Harry watches, as Ron drinks and drinks and then the bowl is empty. Not a drop left, as Ron's eyes go wide, and his scars on his arm turn silver. The brains of many, wrapped around him. Holding him up. He's done this once. Been addled by many minds. He's a natural conduit to hold these many memories. He's done it once before. He's lived. Harry wants to reach out and clasp his arm but it's too late for that now. Ron is unfocused as Hermione takes the next step.

Harry looks at her, as she whispers a soft "I love you. I love you both so much."

If this doesn't work -

He can't afford to think that now. They'd taken this step. They were doing this.

Hermione takes a knife, silver and arcane and swooping. Her blood falls. Harry holds the Elder Wand as he begins the spell.
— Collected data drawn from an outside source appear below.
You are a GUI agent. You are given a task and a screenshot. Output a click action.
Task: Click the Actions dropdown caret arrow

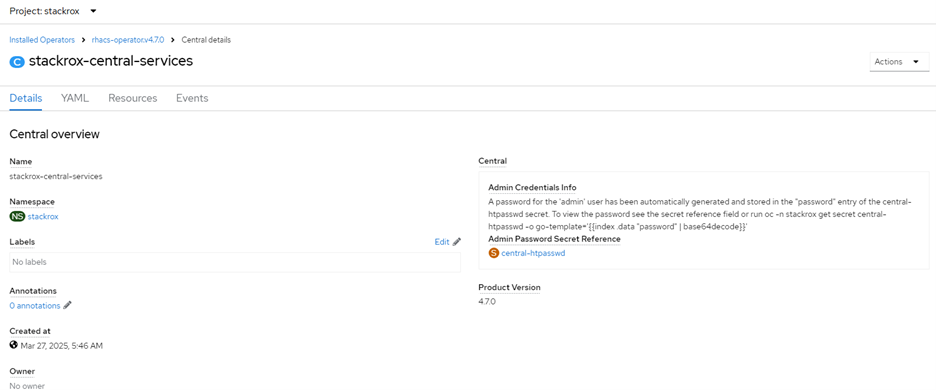tap(916, 62)
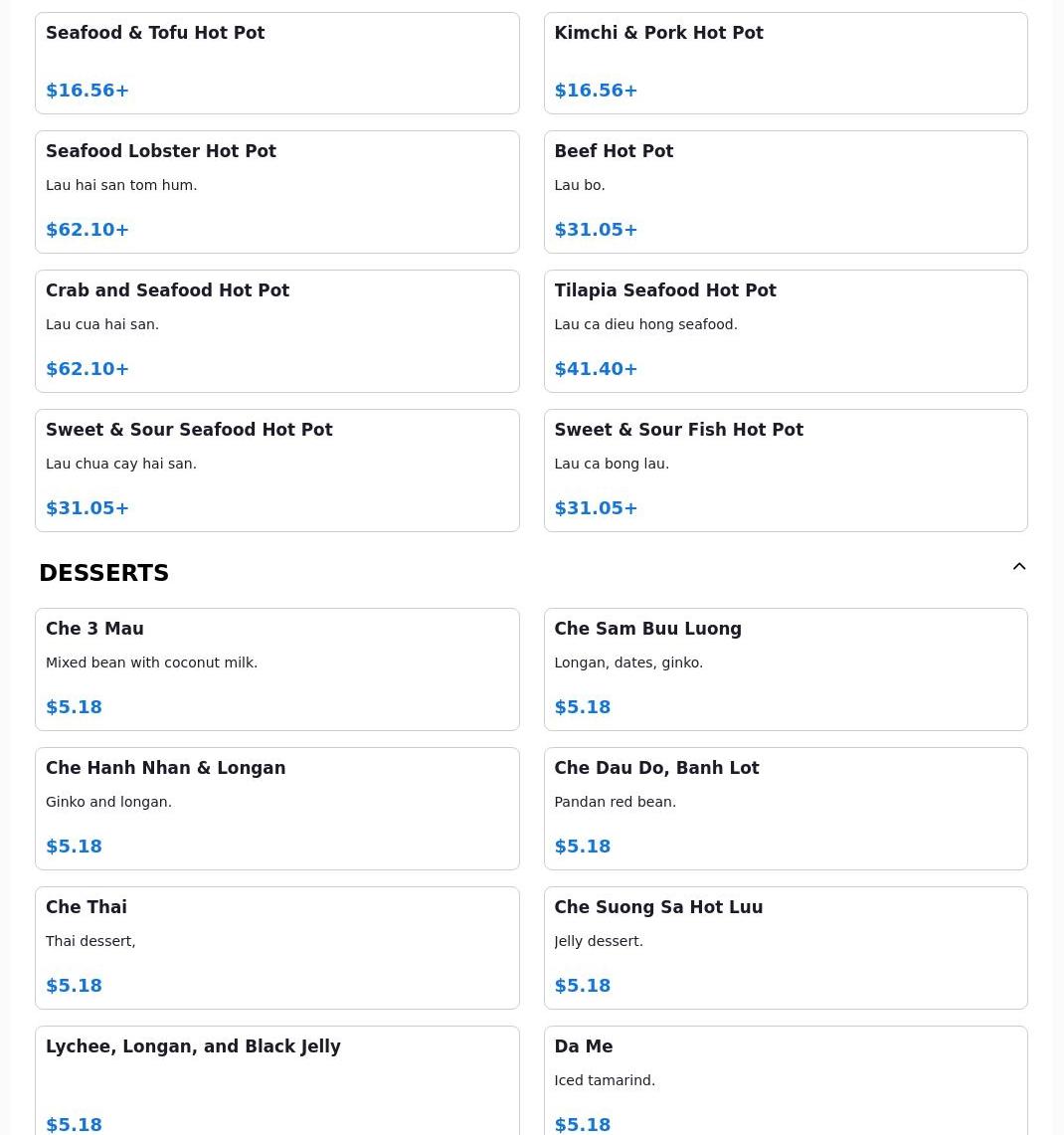This screenshot has width=1064, height=1135.
Task: Choose Che Hanh Nhan & Longan
Action: tap(277, 809)
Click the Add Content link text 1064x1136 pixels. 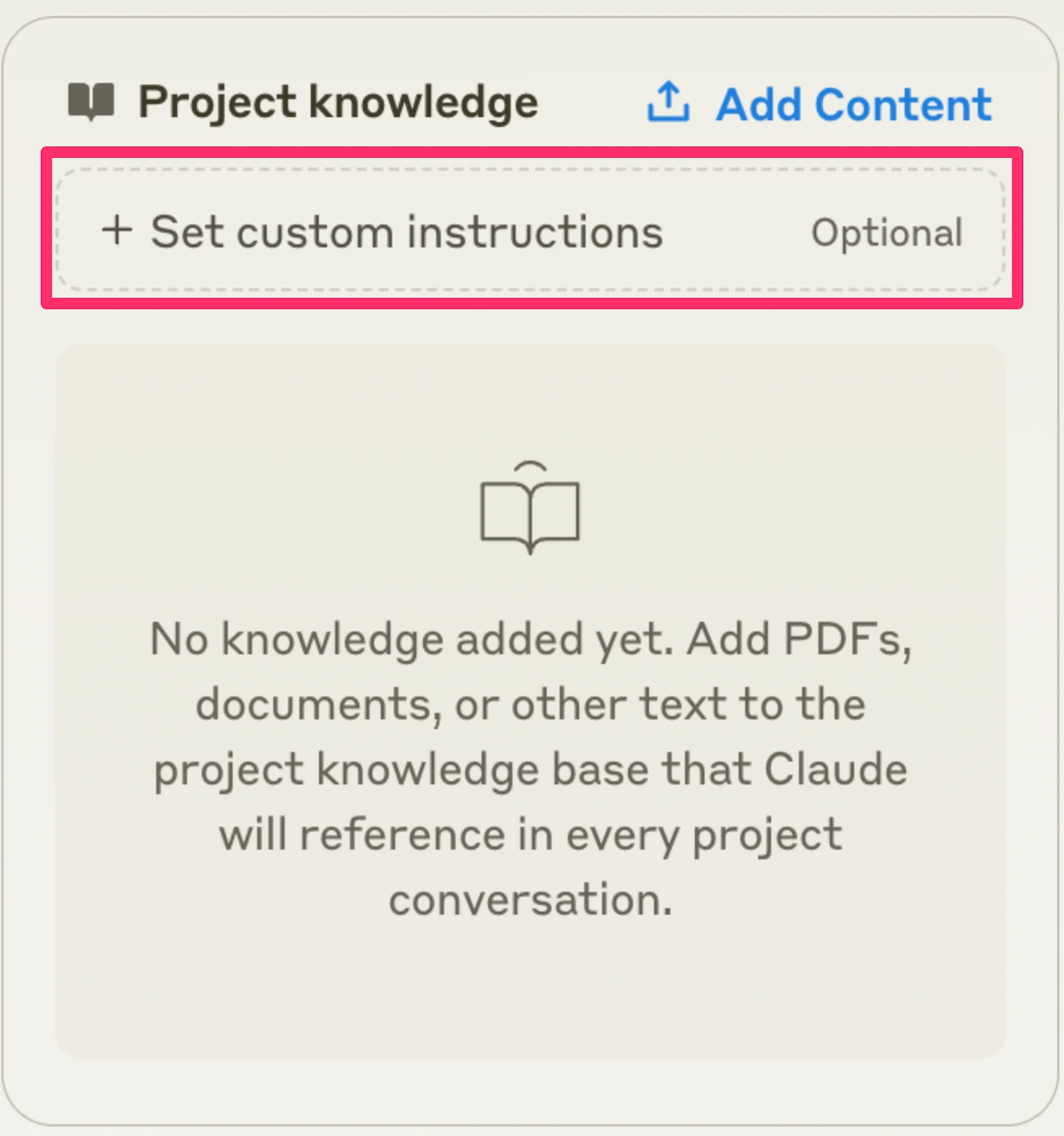pyautogui.click(x=854, y=105)
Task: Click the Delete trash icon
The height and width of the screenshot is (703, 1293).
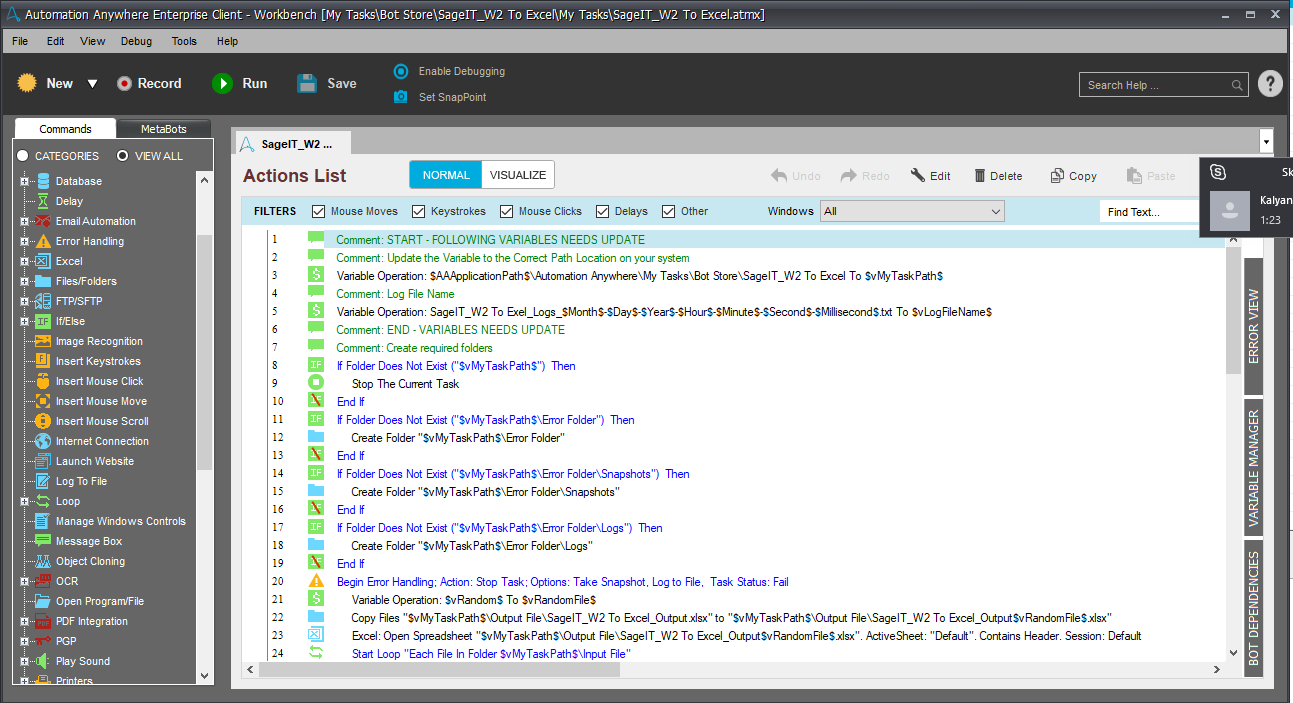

Her blood turns silver. Ron's scars shine. Harry's scar shines. He's chanting and chanting and suddenly there's a white light and King's Cross Station is upon him again, swarming and pushing and the universe itself collapses and he's still chanting as his best friends vanish into the light. As a chaotic light, bright and hopeful and swooping erases.

As everything disappears but Ron, still silver and bound and breathing.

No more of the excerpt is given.